The Jigsaw Puzzle
~ Lori Tupper

Editor's Note: While Ms. Tupper is not an indigenous author,

we felt her message was an important one that would help

many who are facing medical issues. We are grateful for Ms.

Tupper's contribution, and continue our prayers for her

complete recovery!

On almost any given day of the year, you can walk into our home and in the corner of the dining room you will see a white 8-ft. table with a 1,000-piece jigsaw puzzle on it completed to some degree. The puzzles live in our entry closet before brought to life by our evening sessions of togetherness. We choose puzzles that are appealing to us or have special meaning (like the one of Venice, Italy) and then we order them from White Mountain Puzzle Company because the pieces are larger and they specialize in nostalgic scenery as well as interlocking pieces. We approach the puzzle in different ways as we get into it, but the first step is always the same…assemble the edge pieces in order to assess where it will go on the table. We also bought special “sorter” trays so we can sort the pieces and stack the trays in order to save space.

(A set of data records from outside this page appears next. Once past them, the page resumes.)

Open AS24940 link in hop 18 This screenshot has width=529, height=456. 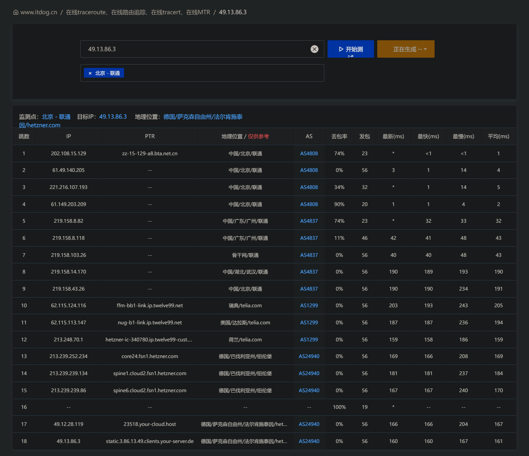309,441
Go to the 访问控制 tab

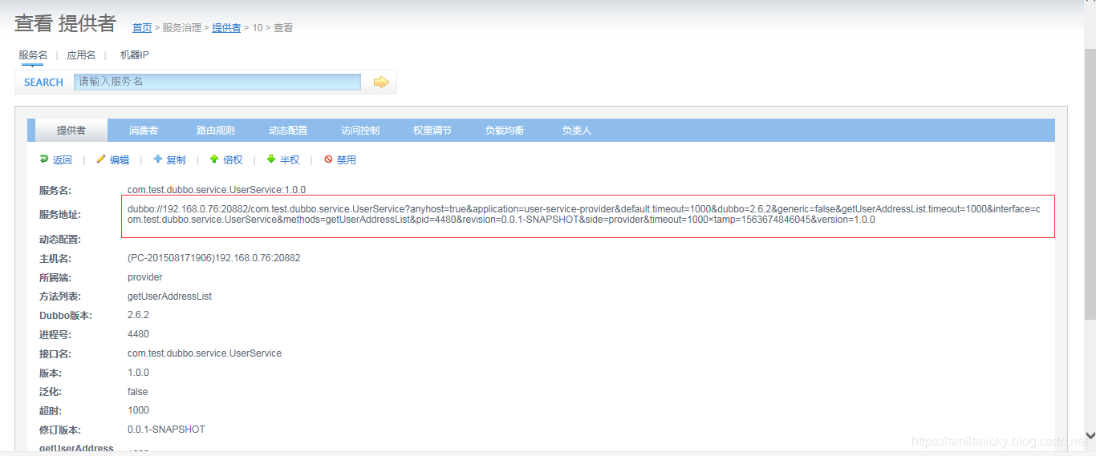[360, 131]
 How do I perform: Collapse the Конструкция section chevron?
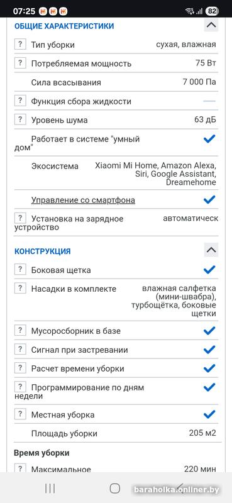coord(211,250)
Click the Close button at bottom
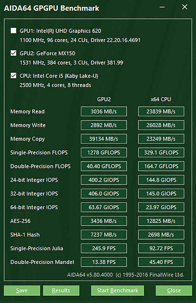This screenshot has height=303, width=196. coord(174,291)
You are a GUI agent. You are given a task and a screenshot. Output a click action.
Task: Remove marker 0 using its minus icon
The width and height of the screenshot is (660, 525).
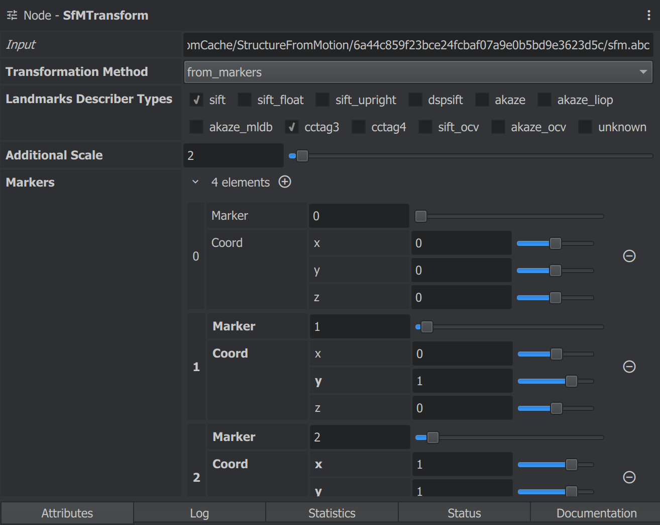pos(629,256)

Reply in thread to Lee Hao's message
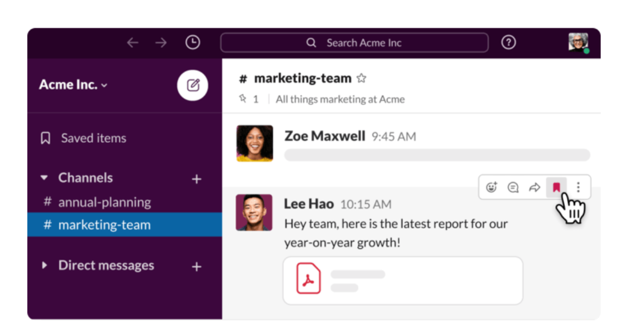click(513, 187)
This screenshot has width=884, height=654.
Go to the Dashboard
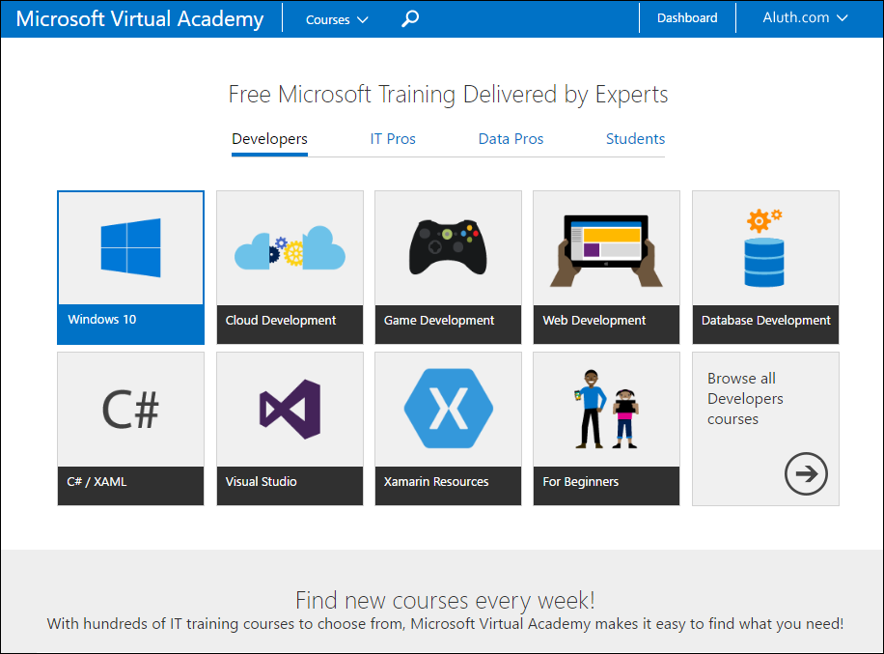[686, 17]
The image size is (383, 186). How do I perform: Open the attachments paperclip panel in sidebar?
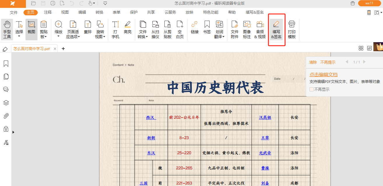(6, 116)
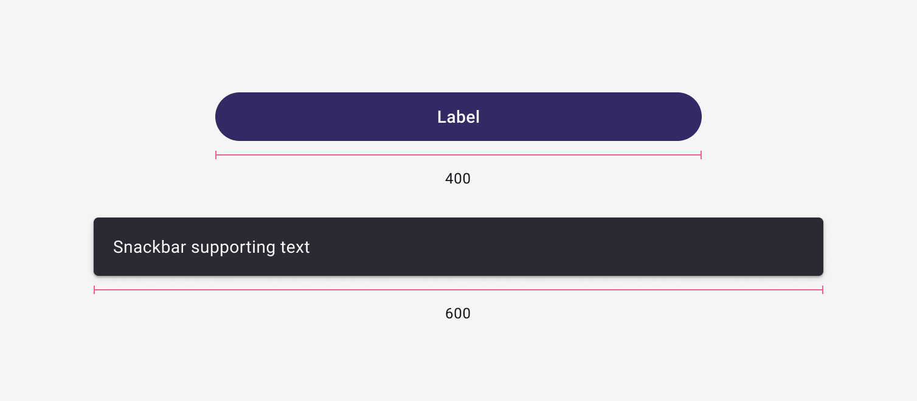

Sometimes we will go days without working on the puzzle, but more often we will spend a day or two each week, sitting side by side, working together to recreate the picture on the front of the box propped on the stand before us, sometimes referencing color and sometimes referencing shapes.

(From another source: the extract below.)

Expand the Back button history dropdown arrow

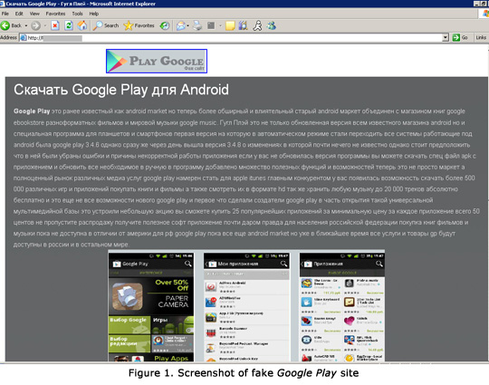tap(26, 25)

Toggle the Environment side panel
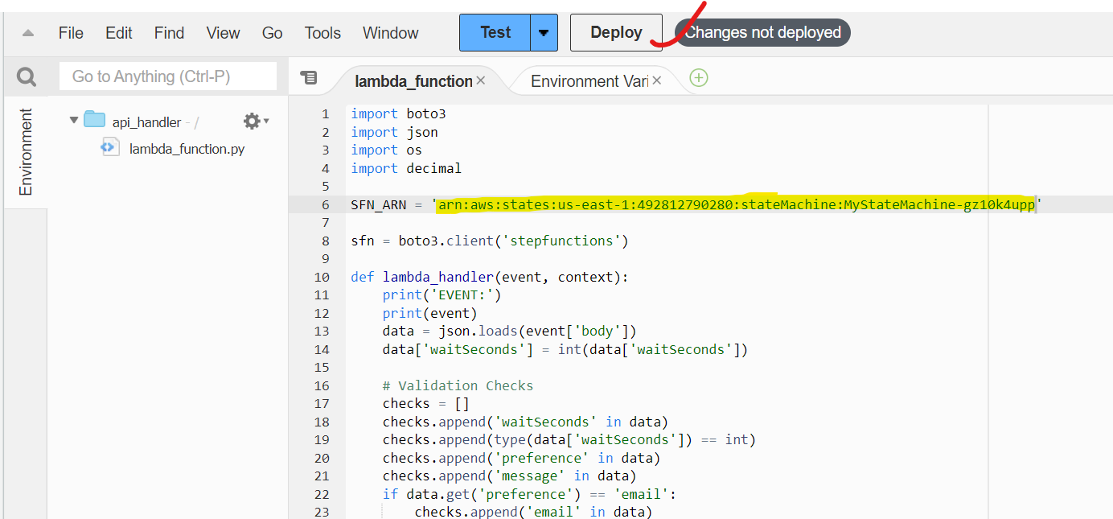(26, 152)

I remember my older sister, who is an expert at doing jigsaw puzzles telling me about puzzle challenges where the participants have to do the puzzle without having a picture to reference, or having pictures on both sides of the puzzle so the participant is always unsure of which picture they are really trying to complete. There are also puzzles that are all one color so you have to rely on shape processing alone and of course there are 3D puzzles which require you to actually build something dimensionally out of puzzle pieces.

I have been thinking about puzzles a lot in the last few months as I feel like on February 10th, 2017 we were told we were going to participate in a puzzle challenge when we were given my cancer diagnosis. On March 10th, 2017, we were given a picture of the puzzle when my surgeon presented her recommendations to us in the form of a mastectomy, lumpectomy, and lymph node removal. The puzzle box was handed to us on April 25th, 2017 when I woke up from my surgery, and finally all the pieces were given to us on May 24th, 2017 when we spent three hours meeting with doctors, nurses, and social workers as they presented the recommended treatment plan at the West Michigan Cancer Center. And today, we received the details of how we will start to put that puzzle together on Friday, June 16th, at 9 am with a 6-hour chemo infusion.

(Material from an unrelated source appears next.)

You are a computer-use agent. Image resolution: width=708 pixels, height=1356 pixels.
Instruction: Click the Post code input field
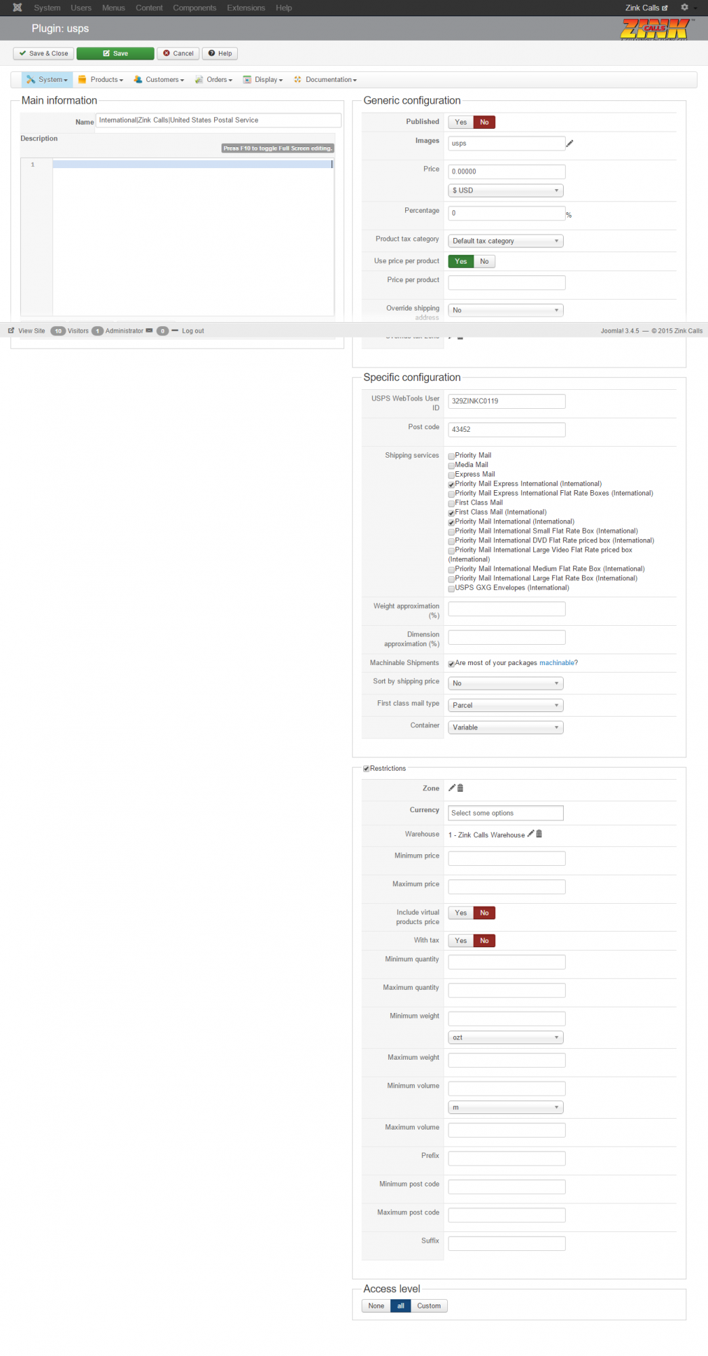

In some ways, our puzzle pieces are challenging, in that we know the picture of a healthy, cancer-free body is the picture propped up in front of us that we are trying to attain, but there may be some pieces that will be difficult to interlock because of 40 possible side effects that may distract us or require us to complete smaller sections before inserting them into the big picture puzzle…and because of the aggressiveness of the upcoming treatment, I have the constant nagging feeling that this puzzle may have a few more than 1,000 pieces.

But, that is okay. Although I am not known as one of those champion puzzle participants and I wouldn’t dream of entering such a challenge voluntarily, I am so blessed to have someone sitting in the chair next to me, reminding me to turn on the light when the natural light is clouded by a dark day or sunset. He sorts the pieces for me, randomly rubbing my back and giving me whole sections to complete. When I am tempted to pity myself, God reminds me to stand back a bit from the overwhelming big picture, say a prayer of thanks for the many who are supporting me, and to just start putting it together…one piece at a time…one day at a time…one step at a time…one minute at a time, if necessary.

And somehow I know that when the picture is complete—it will never be quite what anyone expects. It will be more than a healthy, cancer-free body. It will be a spirit of peace and thankfulness. It will be eyes that see every leaf on every tree, hands that hug closer and hold longer, It will be less anger, more forgiveness, more swimming, less sitting, more smiles, fewer tears and way more music…loud, smooth, heart-tickling jazz…and maybe even some dancing with the guy who sits next to me at the puzzle table, reminding me to turn on the light when the natural light is clouded by a dark day or sunset working together to recreate the picture on the front of the box propped on a stand before us.